Thanks to store catalogues like Sears, blueprints and materials for homes could be ordered as a kit and shipped by rail as early as 1908 (think of it as a large-scale, last-century version of Amazon's deliverable "she sheds.") For the self-reliant DIYer, the man on the edge of civilization, or the person of color who faced discrimination in their local marketplace, catalog retail was a good way to get quality housing at a reasonable price.
World War II put a pin in the housing market as men shipped out for Europe or the the Pacific Theatre and wood for construction was in short supply. However, once the war ended, demand skyrocketed. Returning G.I. soldiers soon had new brides and new children-- Baby Boomers, who needed a safe place to ride their bikes and go to school.
Enter the Levittowns.
HOME SAFE HOME
Between 1947 and 1951, the homebuilding firm of Levitt and Sons built houses in a seven-square mile tract of Long Island, New York using mass production strategies that averaged, at their peak, one house every sixteen minutes. The "little boxes" of Levittown, NY were imagined by G.I. veteran William Levitt, who clearly knew his customers: the homes were indeed sturdy Cape Cod style-- essentially, a box with a roof (and a built-in television!), and about as architecturally imaginative as the colors of a Ford Model T.

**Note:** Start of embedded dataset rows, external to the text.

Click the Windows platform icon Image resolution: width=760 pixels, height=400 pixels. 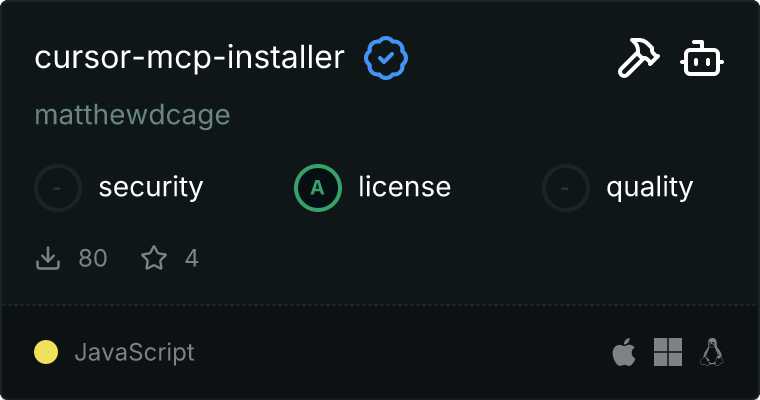pos(668,352)
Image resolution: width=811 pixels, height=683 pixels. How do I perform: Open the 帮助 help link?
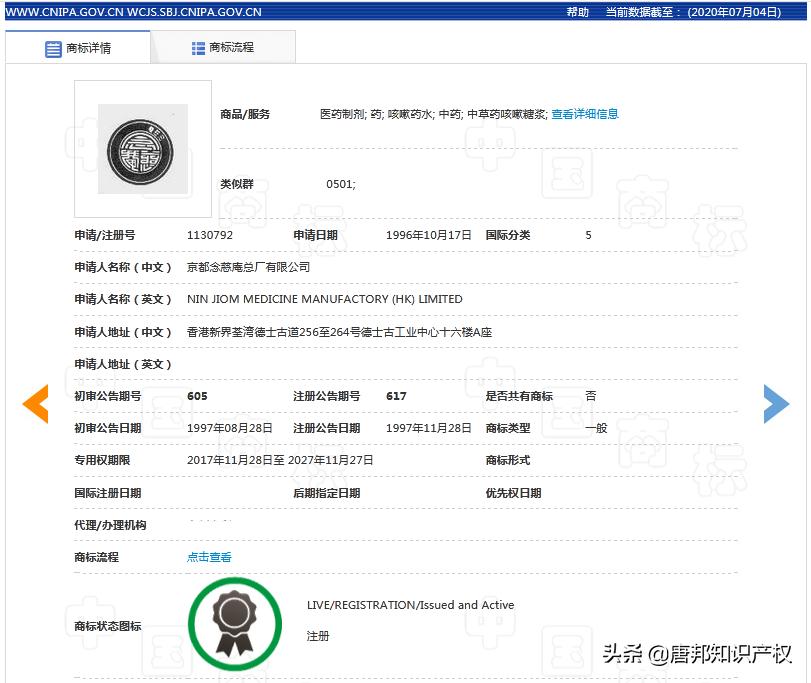tap(577, 12)
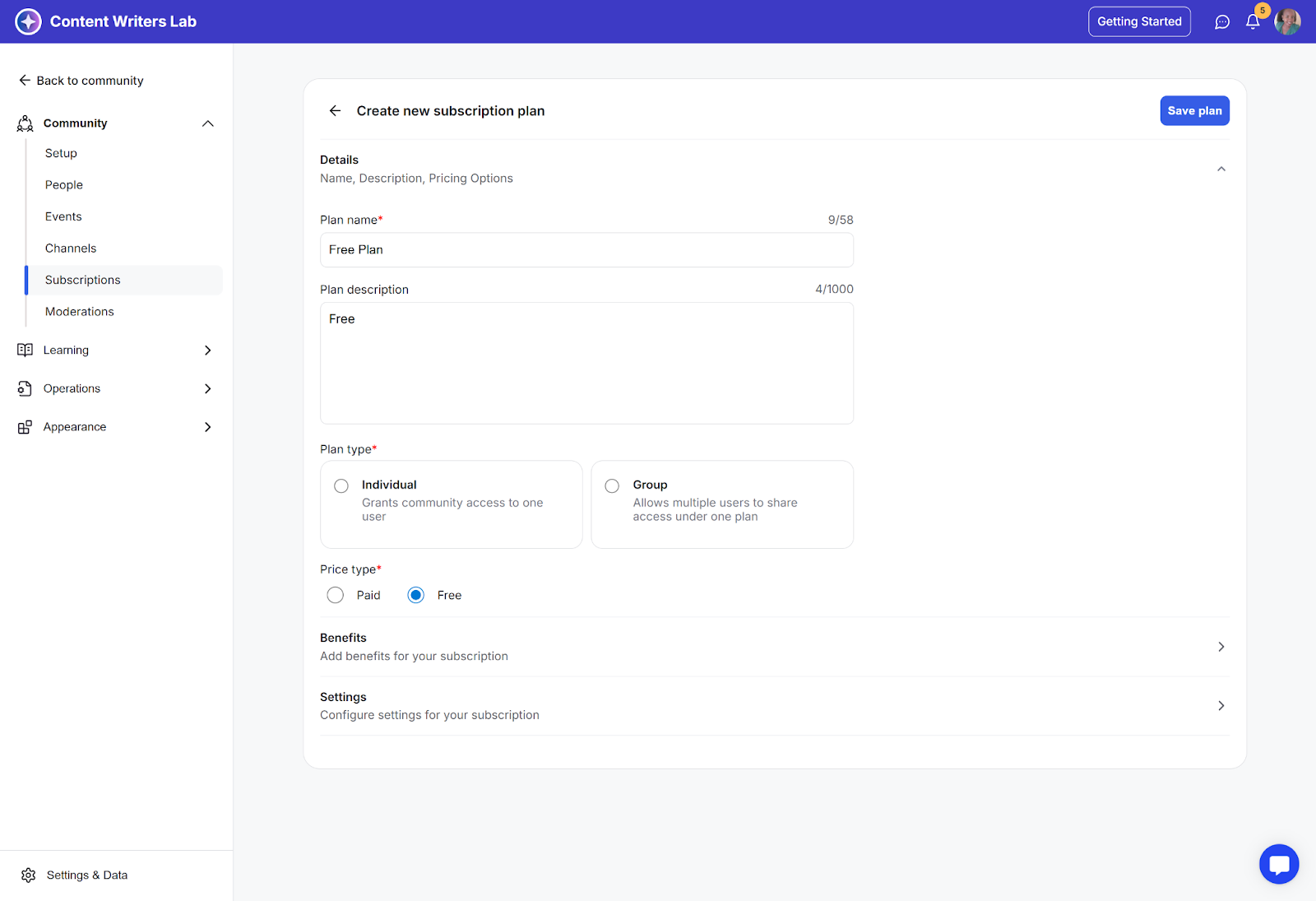
Task: Open the notifications bell icon
Action: point(1253,22)
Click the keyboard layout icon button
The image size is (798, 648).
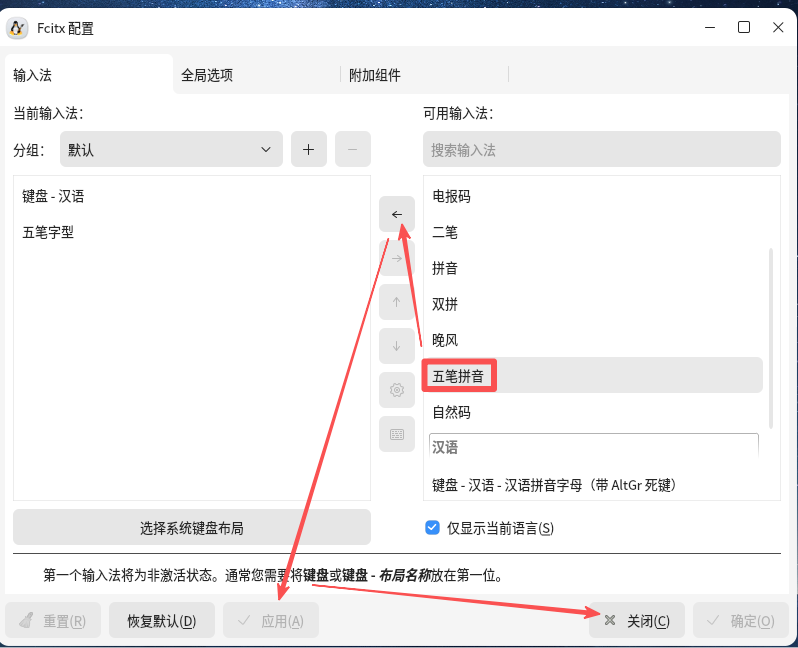(x=397, y=434)
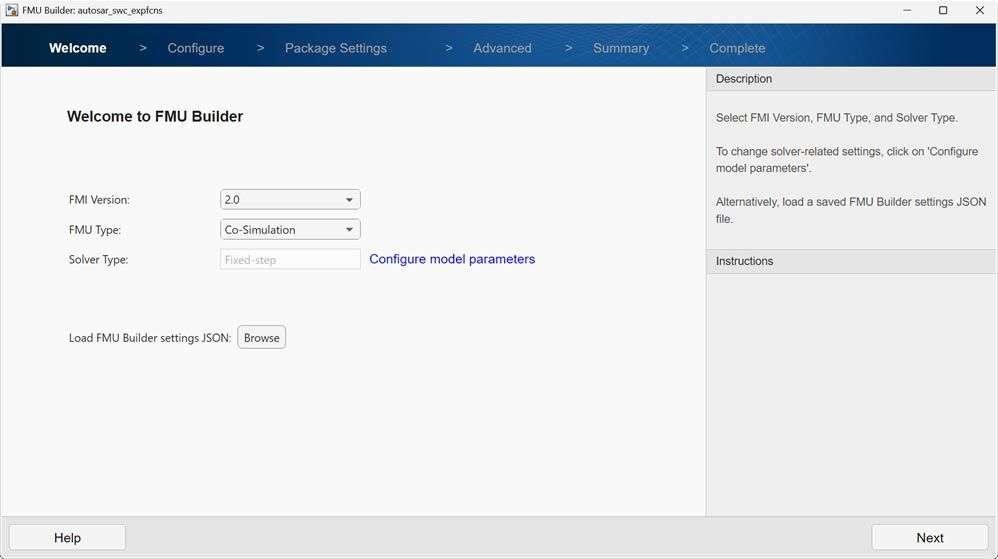Click the Instructions panel header

851,261
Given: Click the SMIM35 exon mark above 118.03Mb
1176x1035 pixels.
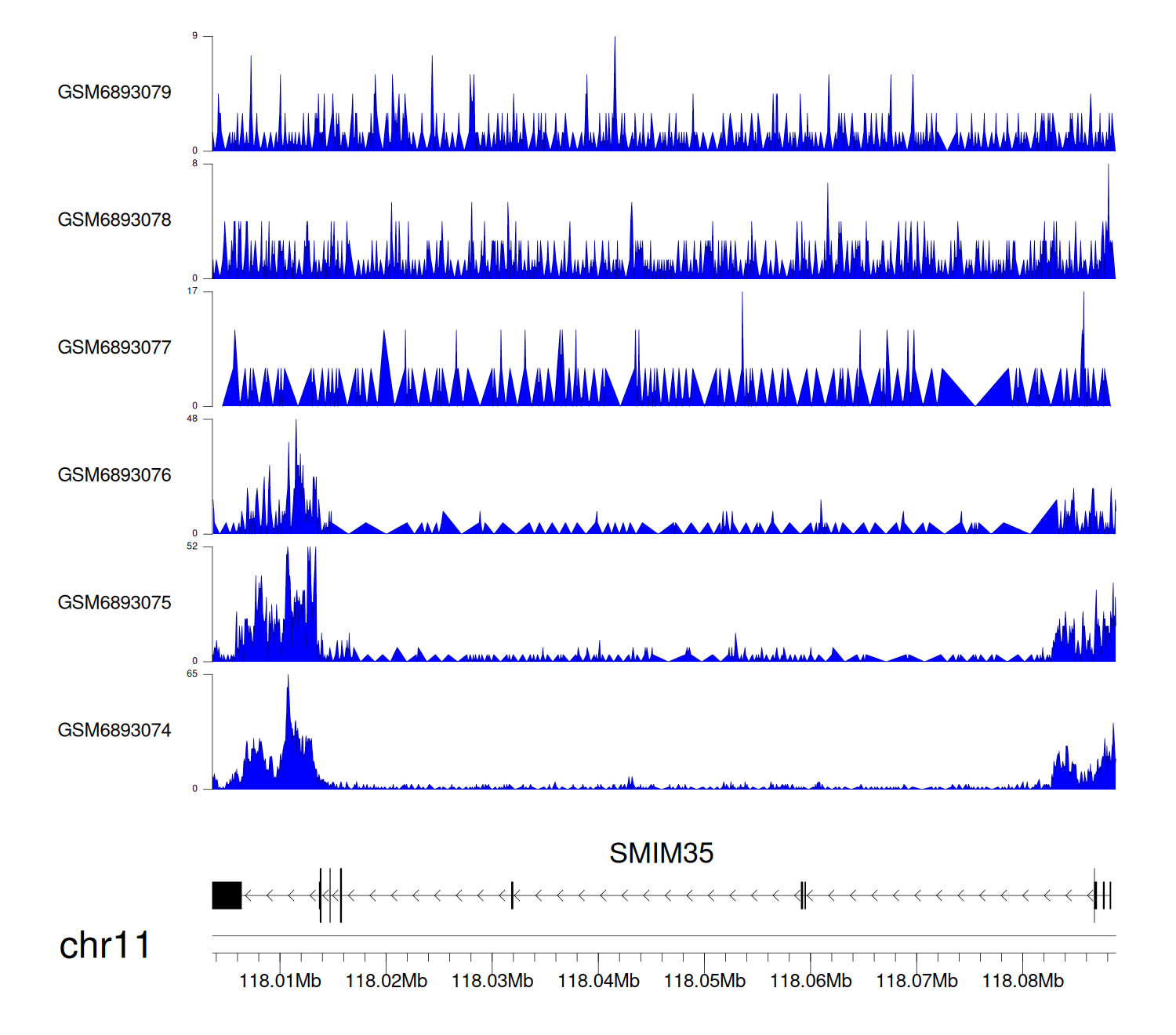Looking at the screenshot, I should [x=512, y=895].

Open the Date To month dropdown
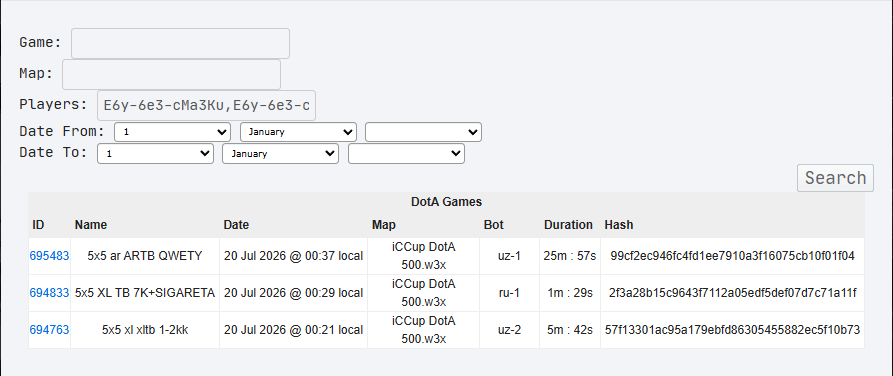click(x=280, y=154)
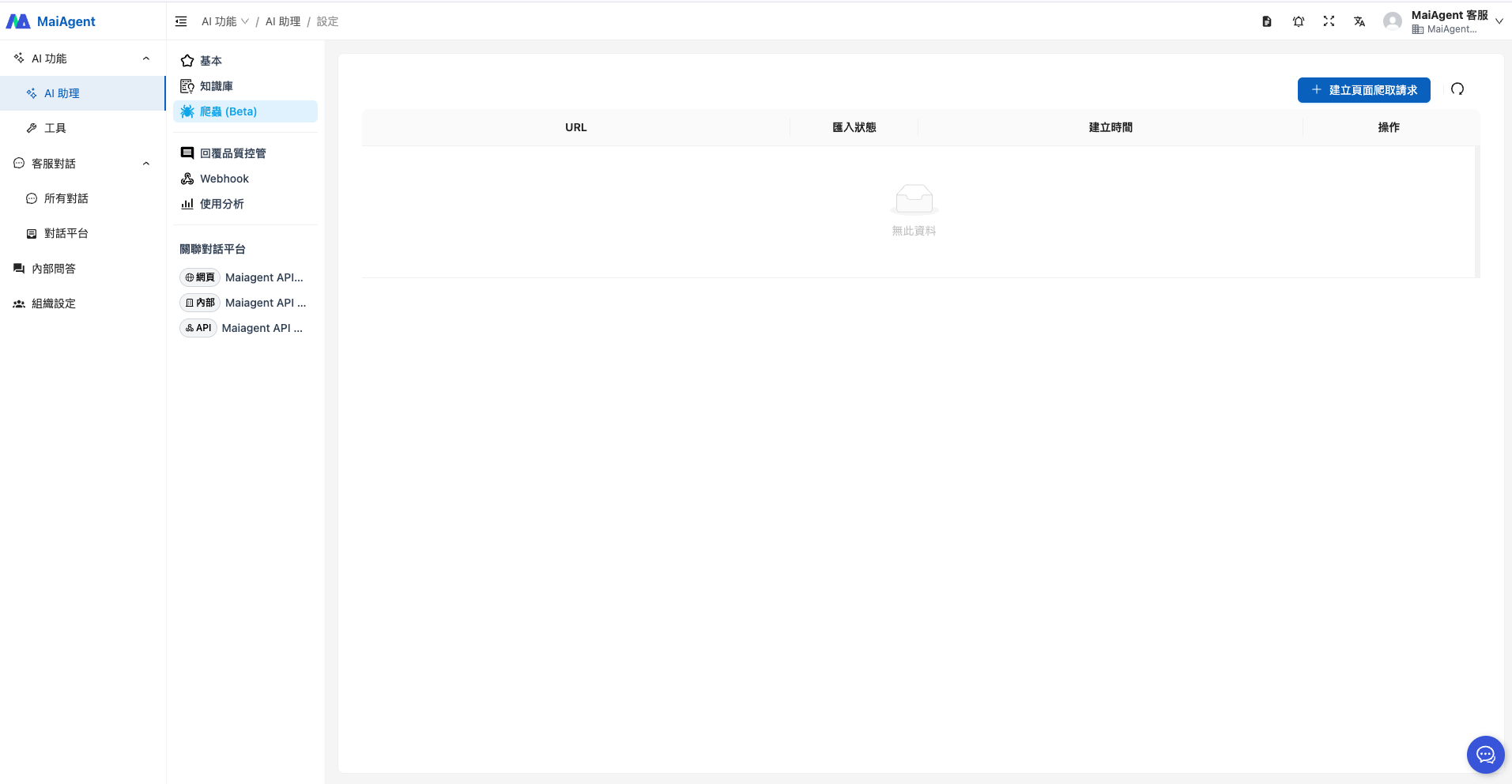This screenshot has height=784, width=1512.
Task: Click the URL column header
Action: pos(575,127)
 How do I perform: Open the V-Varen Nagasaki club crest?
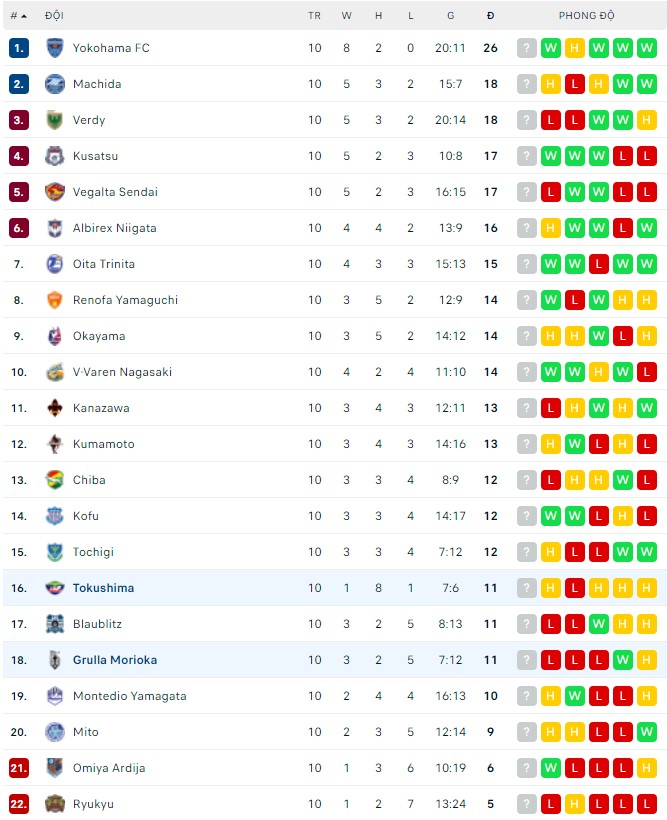(55, 372)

Unsurprisingly, Levittown was wildly popular. Levitt and Sons would go on to build more Levittowns in Pennsylvania, New Jersey, and Puerto Rico, and doubtless many other developments followed by copycat builders, all seeking to cash in on the G.I. Generation and the 1948 Housing Bill's generous homeowner incentives. Meanwhile, the homeowners themselves were living their best life, albeit a generic one-- and a cautious one.
The G.I. Generation (HERO archetype, born 1901-1924) had just finished collectively fighting World War II, but the prevailing, linear view of time led them to believe that another, similar conflict was just around the bend. With this in mind, safety on the home front was the first priority. As Strauss and Howe write in The Fourth Turning, "If consumerism could be standardized, private needs could be met efficiently, saving resources for the big projects needed to ensure the long-term survival of the nation."
Meanwhile, the majority of G.I.'s, who like today's HERO archetype Millennials had always had a collectivist bent, were happy to accept their cookie-cutter homes. When William Levitt said "No one who owns his own house and lot can be a Communist. He has too much to do," he was indicating that homeownership in Levittown was a virtue signal. Each little colonial-style home indicated that its residents believed in teamwork, community, and Puritanical American virtues of hard work, modesty, and thrift. The American High made these virtues into a commodity-- one that could be purchased for the reasonable price of "SEVEN THOUSAND BUCKS! ONE HUNDRED DOLLARS DOWN!"
CONTROLLED MARKETS
To maintain the premium value of a commodity, you have to keep demand high and supply scarce. When the commodity is virtue, it must mean that the virtues are difficult to obtain and yet necessary to have. The Silent Generation (ARTIST archetype, born 1925 to 1942), whose ranks would populate the teenage years until the last of them turned twenty in 1962, felt the market pressures of commodified virtue acutely. And for some of them, the cognitive dissonance between appearances and reality would spark deep resentment.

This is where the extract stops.